Effects of two common fungicides on the reproduction of Aporrectodea caliginosa in natural soil.

The use of pesticides in agroecosystems can have negative effects on earthworms, which play key roles in soil functioning such as organic matter decomposition. The aim of this study was to assess the effects of two fungicides (Cuprafor micro®, composed of copper oxychloride, and Swing Gold®, composed of epoxiconazole (EPX) and dimoxystrobin (DMX)) on earthworm reproduction by exposing adults and cocoons. First, adult Aporrectodea caliginosa individuals were exposed for 28 days to 3.33, 10 and 30 times the recommended dose (RD) of Cuprafor micro® corresponding to 25.8, 77.5 and 232.5 mg kg-1 dry soil of copper, respectively, and 0.33, 1 and 3 times the RD of Swing Gold® (corresponding to 5.2 × 10-2 mg DMX kg-1 + 1.94 × 10-2 mg EPX kg-1, 1.55 × 10-1 mg DMX kg-1 + 5.81 × 10-2 mg EPX kg-1 and 4.62 × 10-1 mg DMX kg-1 + 1.74 × 10-1 mg EPX kg-1 respectively), in addition to a control soil with no fungicide treatment.
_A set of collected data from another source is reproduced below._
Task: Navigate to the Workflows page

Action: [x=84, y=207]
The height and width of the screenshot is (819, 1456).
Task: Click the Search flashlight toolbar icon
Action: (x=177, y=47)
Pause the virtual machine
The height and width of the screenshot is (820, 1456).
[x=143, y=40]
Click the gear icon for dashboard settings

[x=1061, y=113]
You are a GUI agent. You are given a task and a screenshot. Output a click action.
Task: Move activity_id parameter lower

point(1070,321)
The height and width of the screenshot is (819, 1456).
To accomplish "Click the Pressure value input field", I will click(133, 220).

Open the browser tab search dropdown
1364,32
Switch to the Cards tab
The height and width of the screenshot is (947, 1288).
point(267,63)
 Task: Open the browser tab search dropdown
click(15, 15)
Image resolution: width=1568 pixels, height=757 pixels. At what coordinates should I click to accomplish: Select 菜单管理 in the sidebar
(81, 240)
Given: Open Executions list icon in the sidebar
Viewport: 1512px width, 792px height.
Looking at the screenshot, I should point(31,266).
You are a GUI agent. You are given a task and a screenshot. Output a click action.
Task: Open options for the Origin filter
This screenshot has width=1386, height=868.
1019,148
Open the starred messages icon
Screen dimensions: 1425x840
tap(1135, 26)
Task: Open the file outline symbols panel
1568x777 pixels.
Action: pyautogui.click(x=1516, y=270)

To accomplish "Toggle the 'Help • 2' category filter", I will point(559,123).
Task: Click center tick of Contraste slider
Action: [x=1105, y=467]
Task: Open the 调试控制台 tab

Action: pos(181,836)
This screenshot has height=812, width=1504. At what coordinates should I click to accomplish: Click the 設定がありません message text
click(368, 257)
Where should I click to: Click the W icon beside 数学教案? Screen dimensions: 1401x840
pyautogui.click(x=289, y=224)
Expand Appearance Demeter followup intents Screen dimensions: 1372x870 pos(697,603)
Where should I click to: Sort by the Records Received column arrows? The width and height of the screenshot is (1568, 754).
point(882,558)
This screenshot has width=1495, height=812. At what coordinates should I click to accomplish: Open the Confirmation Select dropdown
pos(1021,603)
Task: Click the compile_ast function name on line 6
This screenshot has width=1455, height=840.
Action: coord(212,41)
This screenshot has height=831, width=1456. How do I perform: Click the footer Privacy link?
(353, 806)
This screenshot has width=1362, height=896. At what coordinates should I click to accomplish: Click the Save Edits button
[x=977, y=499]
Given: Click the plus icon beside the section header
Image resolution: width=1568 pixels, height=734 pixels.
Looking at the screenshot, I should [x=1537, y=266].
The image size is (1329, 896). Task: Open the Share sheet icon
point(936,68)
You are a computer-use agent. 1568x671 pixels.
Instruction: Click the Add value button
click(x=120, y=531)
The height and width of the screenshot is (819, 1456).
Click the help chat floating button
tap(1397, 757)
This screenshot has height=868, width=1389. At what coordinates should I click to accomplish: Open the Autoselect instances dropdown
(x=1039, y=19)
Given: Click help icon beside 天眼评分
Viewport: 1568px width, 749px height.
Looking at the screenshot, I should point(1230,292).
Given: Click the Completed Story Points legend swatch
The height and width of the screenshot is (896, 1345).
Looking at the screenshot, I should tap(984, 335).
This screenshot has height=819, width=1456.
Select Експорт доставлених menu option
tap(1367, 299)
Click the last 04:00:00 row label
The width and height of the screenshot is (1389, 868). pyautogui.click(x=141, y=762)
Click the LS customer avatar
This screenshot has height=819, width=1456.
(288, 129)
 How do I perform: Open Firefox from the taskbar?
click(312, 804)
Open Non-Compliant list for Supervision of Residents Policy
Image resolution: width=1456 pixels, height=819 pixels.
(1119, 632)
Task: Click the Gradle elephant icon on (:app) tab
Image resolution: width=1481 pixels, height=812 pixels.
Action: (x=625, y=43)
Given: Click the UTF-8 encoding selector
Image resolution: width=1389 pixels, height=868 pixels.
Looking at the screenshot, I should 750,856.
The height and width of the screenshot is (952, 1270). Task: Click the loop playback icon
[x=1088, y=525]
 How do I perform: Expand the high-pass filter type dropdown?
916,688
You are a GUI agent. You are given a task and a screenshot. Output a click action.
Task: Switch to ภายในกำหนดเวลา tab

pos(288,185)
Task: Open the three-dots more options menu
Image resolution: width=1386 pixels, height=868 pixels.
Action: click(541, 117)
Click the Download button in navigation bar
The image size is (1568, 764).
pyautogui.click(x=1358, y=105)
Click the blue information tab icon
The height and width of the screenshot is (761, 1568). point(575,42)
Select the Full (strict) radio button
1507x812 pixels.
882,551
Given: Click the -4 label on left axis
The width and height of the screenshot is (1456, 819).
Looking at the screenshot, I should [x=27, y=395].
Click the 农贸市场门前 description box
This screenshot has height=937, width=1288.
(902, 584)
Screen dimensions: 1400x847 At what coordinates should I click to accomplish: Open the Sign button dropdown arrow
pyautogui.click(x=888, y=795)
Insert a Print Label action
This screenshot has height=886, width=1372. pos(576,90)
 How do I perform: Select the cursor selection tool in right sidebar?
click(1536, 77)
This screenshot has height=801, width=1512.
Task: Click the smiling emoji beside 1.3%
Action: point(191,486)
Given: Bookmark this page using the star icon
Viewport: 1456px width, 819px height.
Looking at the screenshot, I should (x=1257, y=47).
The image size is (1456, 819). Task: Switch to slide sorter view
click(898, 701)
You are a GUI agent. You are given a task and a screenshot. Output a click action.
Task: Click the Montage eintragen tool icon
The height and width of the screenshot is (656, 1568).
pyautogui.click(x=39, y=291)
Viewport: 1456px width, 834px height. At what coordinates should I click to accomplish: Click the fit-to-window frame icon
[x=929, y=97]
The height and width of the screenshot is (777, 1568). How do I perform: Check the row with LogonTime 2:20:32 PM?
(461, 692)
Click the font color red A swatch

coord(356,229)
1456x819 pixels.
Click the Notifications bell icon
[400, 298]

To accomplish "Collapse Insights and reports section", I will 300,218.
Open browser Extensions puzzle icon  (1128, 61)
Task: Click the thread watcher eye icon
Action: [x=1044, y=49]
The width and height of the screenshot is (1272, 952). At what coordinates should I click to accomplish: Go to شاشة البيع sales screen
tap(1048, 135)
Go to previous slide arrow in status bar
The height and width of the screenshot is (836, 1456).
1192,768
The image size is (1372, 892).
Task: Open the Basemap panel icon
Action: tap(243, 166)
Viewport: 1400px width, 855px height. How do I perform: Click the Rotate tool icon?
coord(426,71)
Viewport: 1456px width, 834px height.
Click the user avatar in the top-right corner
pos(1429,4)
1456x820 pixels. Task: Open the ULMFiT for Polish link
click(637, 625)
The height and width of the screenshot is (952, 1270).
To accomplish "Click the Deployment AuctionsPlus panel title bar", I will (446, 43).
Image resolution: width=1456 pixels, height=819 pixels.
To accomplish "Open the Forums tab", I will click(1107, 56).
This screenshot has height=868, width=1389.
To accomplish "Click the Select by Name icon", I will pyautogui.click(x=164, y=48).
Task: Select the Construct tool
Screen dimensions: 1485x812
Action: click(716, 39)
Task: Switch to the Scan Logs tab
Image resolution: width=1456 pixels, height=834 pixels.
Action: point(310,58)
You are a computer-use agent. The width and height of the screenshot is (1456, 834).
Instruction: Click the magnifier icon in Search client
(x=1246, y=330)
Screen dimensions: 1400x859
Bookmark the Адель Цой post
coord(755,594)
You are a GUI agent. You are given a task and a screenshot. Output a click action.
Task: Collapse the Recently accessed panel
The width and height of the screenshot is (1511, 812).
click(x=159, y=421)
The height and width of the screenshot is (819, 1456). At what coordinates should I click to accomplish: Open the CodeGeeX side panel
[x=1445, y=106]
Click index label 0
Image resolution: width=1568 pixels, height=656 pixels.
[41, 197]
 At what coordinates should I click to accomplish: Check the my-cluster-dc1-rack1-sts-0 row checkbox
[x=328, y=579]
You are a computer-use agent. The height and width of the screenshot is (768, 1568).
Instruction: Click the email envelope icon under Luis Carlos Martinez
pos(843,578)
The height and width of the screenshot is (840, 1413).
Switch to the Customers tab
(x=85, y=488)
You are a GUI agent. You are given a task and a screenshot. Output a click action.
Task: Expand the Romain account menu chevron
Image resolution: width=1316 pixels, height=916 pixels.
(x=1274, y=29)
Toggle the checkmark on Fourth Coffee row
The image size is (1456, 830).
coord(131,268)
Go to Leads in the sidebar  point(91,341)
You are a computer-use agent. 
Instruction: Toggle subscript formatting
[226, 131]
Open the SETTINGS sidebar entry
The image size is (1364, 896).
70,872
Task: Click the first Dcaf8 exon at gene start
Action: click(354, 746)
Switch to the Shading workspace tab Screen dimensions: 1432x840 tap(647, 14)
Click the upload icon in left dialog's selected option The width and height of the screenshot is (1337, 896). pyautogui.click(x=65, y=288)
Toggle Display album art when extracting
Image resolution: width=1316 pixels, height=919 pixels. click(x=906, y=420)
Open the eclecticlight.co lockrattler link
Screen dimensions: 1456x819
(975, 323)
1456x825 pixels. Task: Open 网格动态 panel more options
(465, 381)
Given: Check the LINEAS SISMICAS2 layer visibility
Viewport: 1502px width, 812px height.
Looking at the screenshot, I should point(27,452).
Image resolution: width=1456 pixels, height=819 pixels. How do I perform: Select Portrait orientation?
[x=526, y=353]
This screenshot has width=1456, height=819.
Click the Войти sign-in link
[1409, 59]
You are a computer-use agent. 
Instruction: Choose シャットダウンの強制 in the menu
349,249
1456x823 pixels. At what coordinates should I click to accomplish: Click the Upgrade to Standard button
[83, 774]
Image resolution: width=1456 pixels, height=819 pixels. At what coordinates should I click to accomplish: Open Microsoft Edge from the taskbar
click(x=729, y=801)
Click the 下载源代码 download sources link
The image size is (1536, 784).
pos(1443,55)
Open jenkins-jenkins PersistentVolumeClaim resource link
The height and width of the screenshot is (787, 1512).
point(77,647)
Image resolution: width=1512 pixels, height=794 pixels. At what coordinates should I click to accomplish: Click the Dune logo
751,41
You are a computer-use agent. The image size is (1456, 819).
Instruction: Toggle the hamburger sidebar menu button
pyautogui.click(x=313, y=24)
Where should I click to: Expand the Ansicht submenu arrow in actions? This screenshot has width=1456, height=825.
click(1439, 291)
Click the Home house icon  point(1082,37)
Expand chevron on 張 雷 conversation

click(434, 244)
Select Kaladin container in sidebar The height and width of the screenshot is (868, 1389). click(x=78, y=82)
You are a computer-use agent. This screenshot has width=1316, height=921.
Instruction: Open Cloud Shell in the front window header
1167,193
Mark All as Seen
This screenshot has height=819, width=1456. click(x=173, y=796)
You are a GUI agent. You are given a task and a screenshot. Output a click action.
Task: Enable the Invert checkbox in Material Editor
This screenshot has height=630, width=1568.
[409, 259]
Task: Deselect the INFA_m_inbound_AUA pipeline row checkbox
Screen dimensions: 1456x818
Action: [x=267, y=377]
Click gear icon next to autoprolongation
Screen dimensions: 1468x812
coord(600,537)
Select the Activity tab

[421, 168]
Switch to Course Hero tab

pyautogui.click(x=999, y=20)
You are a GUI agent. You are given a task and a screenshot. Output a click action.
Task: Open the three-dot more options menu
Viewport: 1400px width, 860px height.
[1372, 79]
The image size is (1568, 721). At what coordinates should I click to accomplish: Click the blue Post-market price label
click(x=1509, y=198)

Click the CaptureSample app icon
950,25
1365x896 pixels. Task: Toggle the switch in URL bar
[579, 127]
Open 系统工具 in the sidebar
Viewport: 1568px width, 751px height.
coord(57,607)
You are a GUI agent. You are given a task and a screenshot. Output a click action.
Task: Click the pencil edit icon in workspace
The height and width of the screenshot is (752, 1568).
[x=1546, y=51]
Cocoon variables (production, weight, hatching success, hatching time) were monitored. Second, "naïve" cocoons produced by uncontaminated earthworms were exposed to soils contaminated by the same concentrations of the two fungicides, and we assessed hatching success and hatching time. In the first experiment, cocoon production was halved at the highest copper concentration (232.5 mg Cu kg-1 of dry soil) as compared to the control. Cocoons took 5 more days to hatch, and the hatching success decreased by 35% as compared to the control. In the Swing Gold® treatments, cocoon production was reduced by 63% at 3 times the RD, and the hatching success significantly decreased by 16% at the RD. In the second experiment, only the hatching success of cocoons was impacted by Swing Gold® at 3 times the RD (30% less hatching). It is concluded that the cocoon stock in the soil is crucial for the renewal of populations in the field. The most sensitive endpoint was the hatching success of the cocoons produced by exposed adults. This endpoint and the effects observed on the "naïve" cocoons could be taken into account in pesticide risk assessment.